Come scrive Paola Villa:
“[…]La crescita della quota di donne occupate a tempo parziale in Italia negli anni della
crisi è il risultato di una contrazione del numero di posti di lavoro a tempo pieno (-188
mila) e di un incremento di quelli a tempo parziale (+466 mila). Tuttavia, questo aumento è
associato ad una crescita del part time “involontario”, identificato con quanti dichiarano di
svolgere un lavoro a tempo parziale in mancanza di occasioni lavorative a tempo pieno.
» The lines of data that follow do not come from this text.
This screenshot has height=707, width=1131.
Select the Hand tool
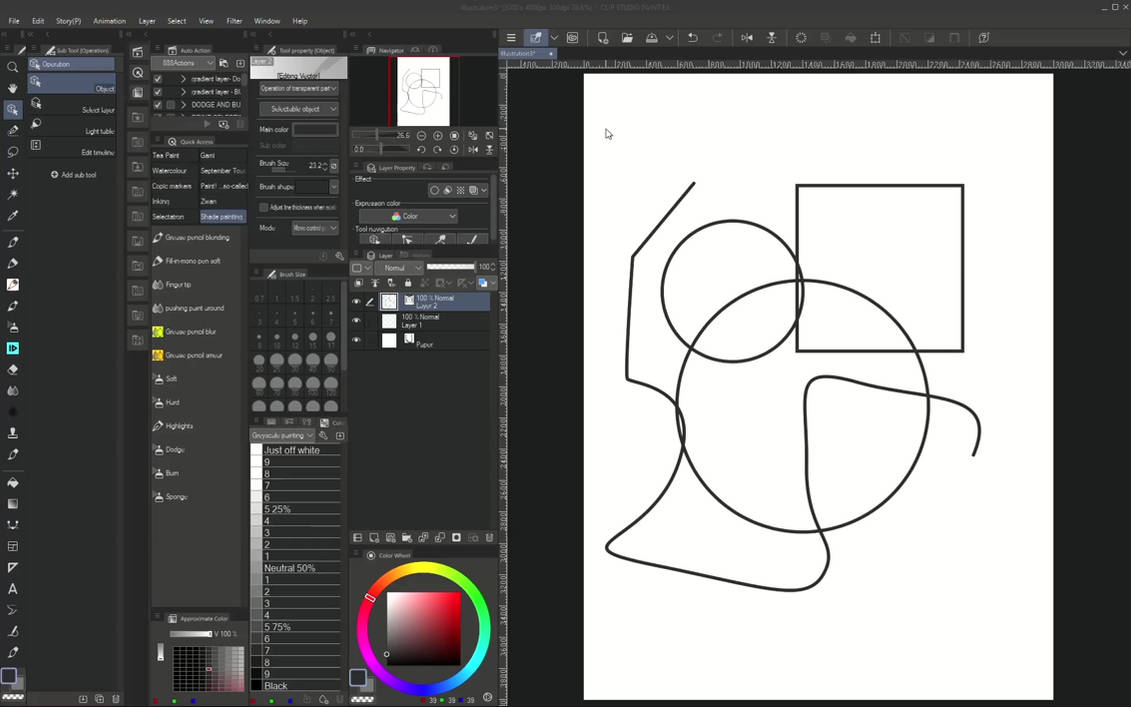tap(12, 88)
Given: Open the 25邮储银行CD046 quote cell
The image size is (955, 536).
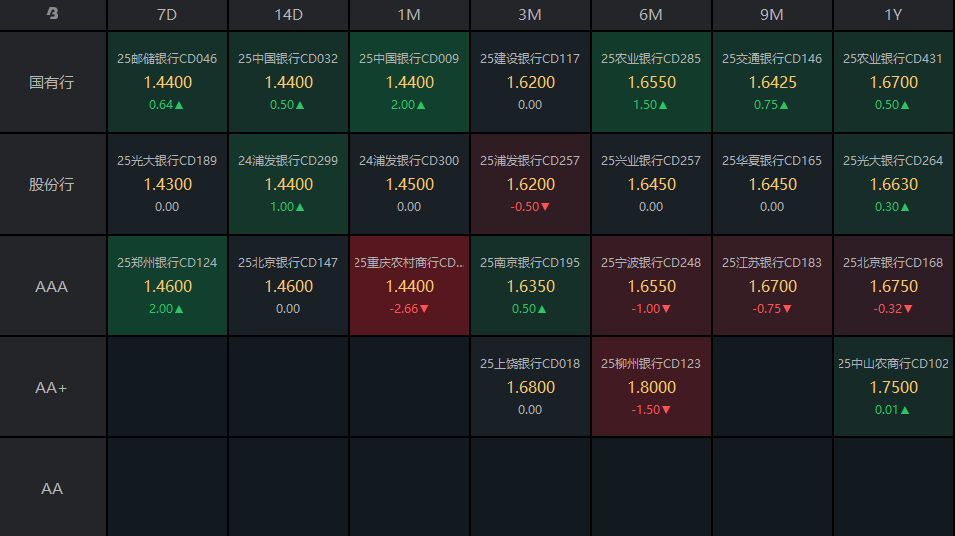Looking at the screenshot, I should 167,82.
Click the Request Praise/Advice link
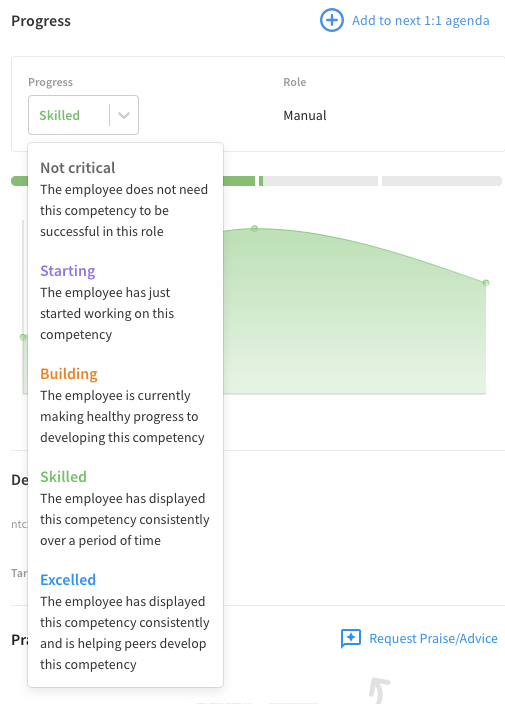 point(433,638)
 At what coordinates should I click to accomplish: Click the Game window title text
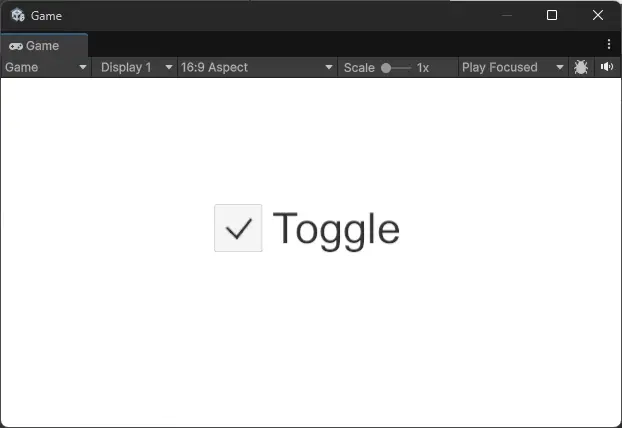tap(46, 16)
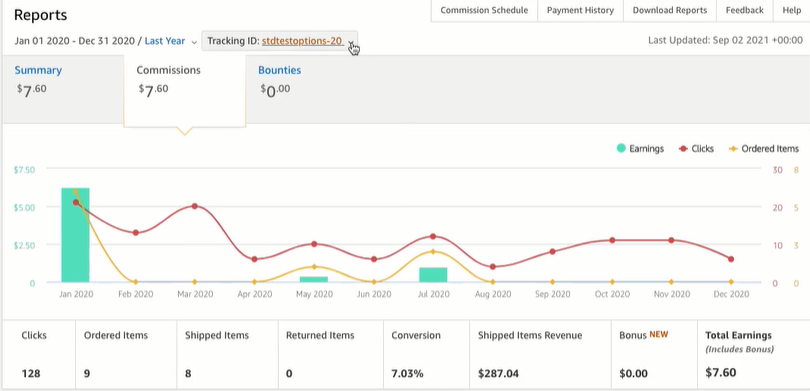Open Payment History
Viewport: 810px width, 391px height.
pyautogui.click(x=580, y=10)
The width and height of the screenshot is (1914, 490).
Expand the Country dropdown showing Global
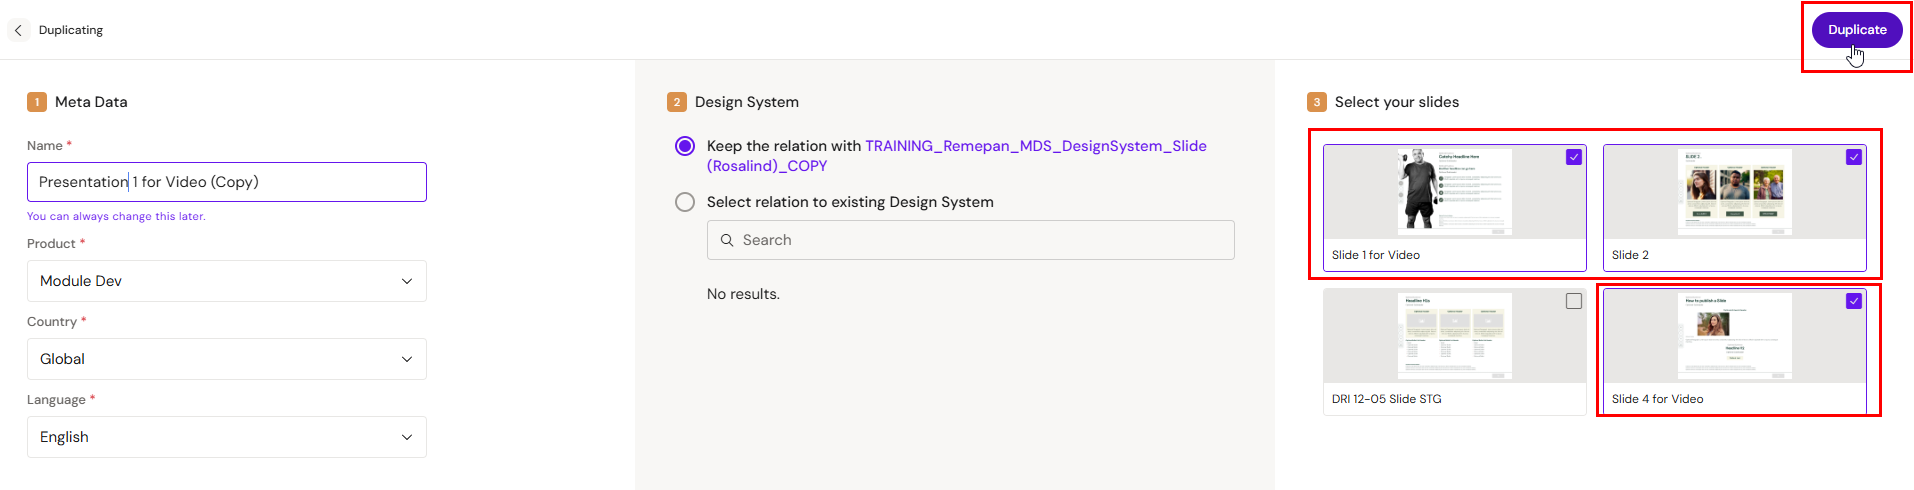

Già
prima della crisi, nel 2007, la quota di part-time involontario tra le donne era relativamente
elevato in Italia, pari al 35,7% (oltre 15 punti al di sopra del dato medio per l’UE27), ed è
andato aumentando raggiungendo il 54,5% nel 2012. Dopo Grecia, Bulgaria e Spagna,
l’Italia è attualmente il paese con la più elevata incidenza di part time involontario tra le
donne[…]” (Villa, 2013)
L’incremento del part-time involontario registrato in questi ultimi anni, soprattutto di
quello femminile (grafico 5), suggerisce un numero elevato di donne che svolge
un’attività a tempo parziale in mancanza di un lavoro a tempo pieno. Negli anni
caratterizzati dalla crisi economica le donne hanno modificato le loro preferenze
lavorative, cercando impieghi a tempo pieno per sopperire alla diminuzione del reddito
nel nucleo famigliare, ciò giustifica il continuo aumento dei part-timers involontari.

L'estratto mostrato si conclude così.